Fouquet se leva jeta un dernier regard sur une de ses glaces, alla à la porte, poussa le verrou, et Gourville entra.

– Ah! monseigneur, monseigneur, dit-il, quelle cruauté!

– Pourquoi?

– Voilà un quart d'heure que je vous supplie d'ouvrir et que vous ne me répondez même pas.

– Une fois pour toutes, vous savez bien que je ne veux pas être dérangé lorsque je travaille. Or, bien que vous fassiez exception, Gourville, je veux, pour les autres, que ma consigne soit respectée.

– Monseigneur, en ce moment, consignes, portes, verrous et murailles, j'eusse tout brisé, renversé, enfoncé.

– Ah! ah! il s'agit donc d'un grand événement? demanda Fouquet.

– Oh! je vous en réponds, monseigneur! dit Gourville.

– Et quel est cet événement? reprit Fouquet un peu ému du trouble de son plus intime confident.

– Il y a une Chambre de justice secrète, monseigneur.

– Je le sais bien; mais s'assemble-t-elle, Gourville?

– Non seulement elle s'assemble, mais encore elle a rendu un arrêt… monseigneur.

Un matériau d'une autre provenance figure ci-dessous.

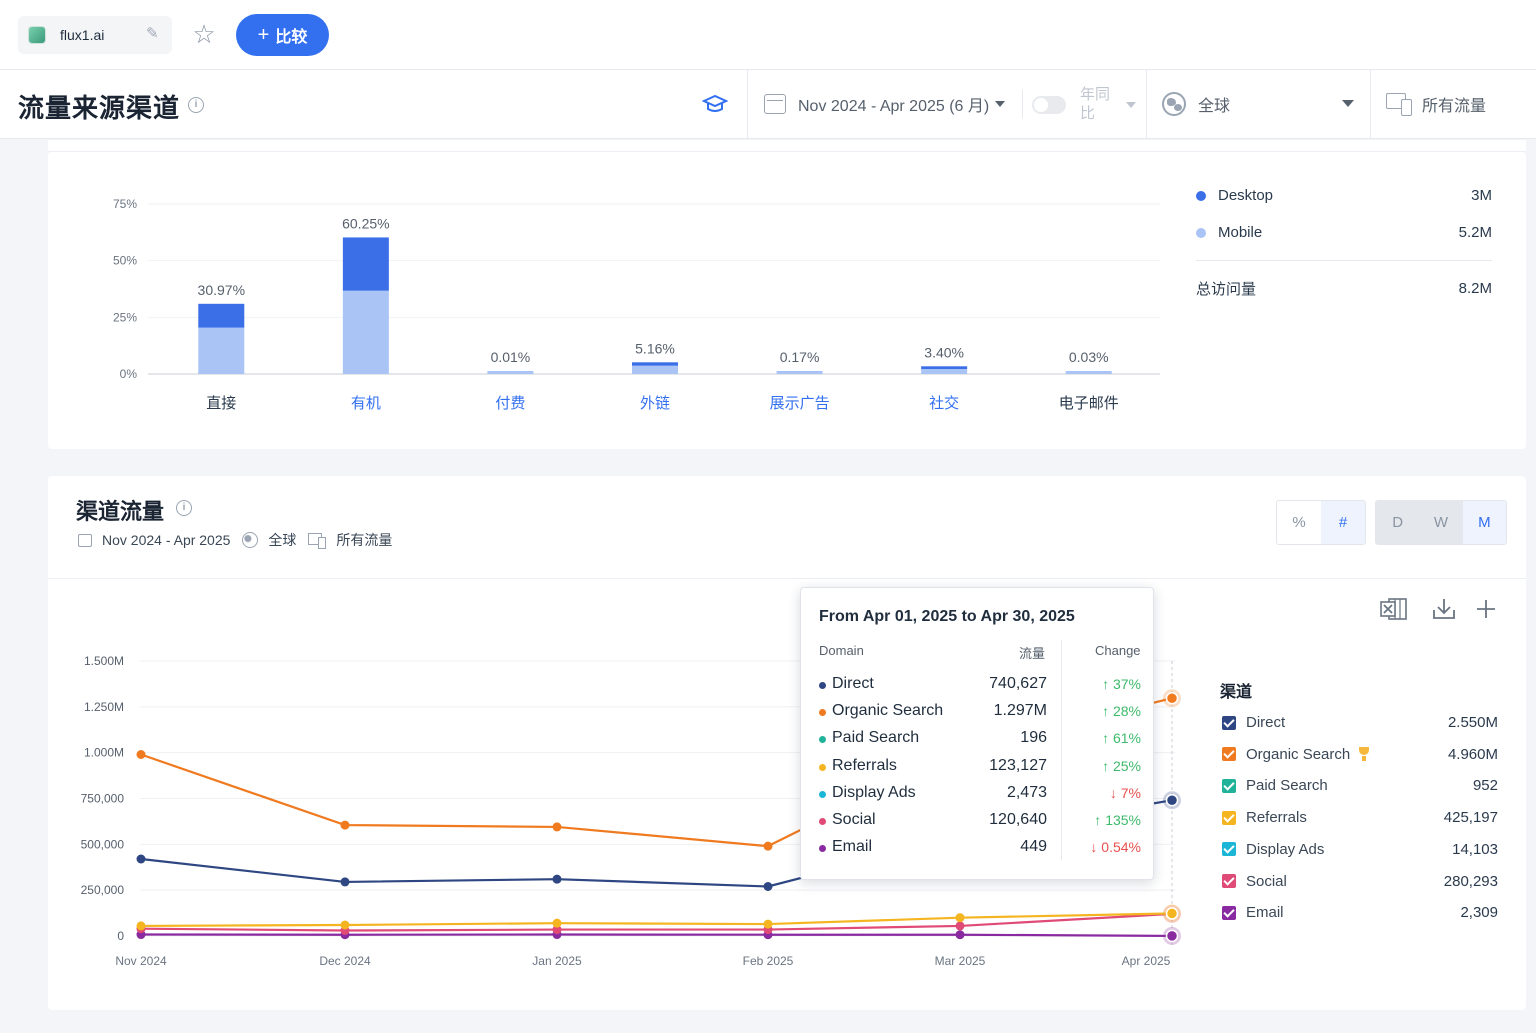 This screenshot has height=1033, width=1536. I want to click on site-chip: flux1.ai ✎, so click(95, 35).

– Un arrêt! fit le surintendant avec un frissonnement et une pâleur qu'il ne put cacher. Un arrêt! Et contre qui?

– Contre deux de vos amis.

– Lyodot, d'Emerys, n'est-ce pas?

– Oui, monseigneur.

– Mais arrêt de quoi?

– Arrêt de mort.

– Rendu! Oh! vous vous trompez, Gourville, et c'est impossible.

– Voici la copie de cet arrêt que le roi doit signer aujourd’hui, si toutefois il ne l'a point signé déjà.

Fouquet saisit avidement le papier, le lut et le rendit à Gourville.

– Le roi ne signera pas, dit-il.

Gourville secoua la tête.

– Monseigneur, M. Colbert est un hardi conseiller; ne vous y fiez pas.

– Encore M. Colbert! s'écria Fouquet; çà! pourquoi ce nom vient-il à tout propos tourmenter depuis deux ou trois jours mes oreilles? C'est par trop d'importance, Gourville, pour un sujet si mince. Que M. Colbert paraisse, je le regarderai; qu'il lève la tête, je l'écraserai; mais vous comprenez qu'il me faut au moins une aspérité pour que mon regard s'arrête, une surface pour que mon pied se pose.

– Patience, monseigneur; car vous ne savez pas ce que vaut Colbert… Étudiez-le vite; il en est de ce sombre financier comme des météores que l'œil ne voit jamais complètement avant leur invasion désastreuse; quand on les sent, on est mort.

– Oh! Gourville, c'est beaucoup, répliqua Fouquet en souriant; permettez-moi, mon ami, de ne pas m'épouvanter avec cette facilité; météore, M. Colbert! Corbleu! nous entendrons le météore… Voyons, des actes, et non des mots. Qu'a-t-il fait?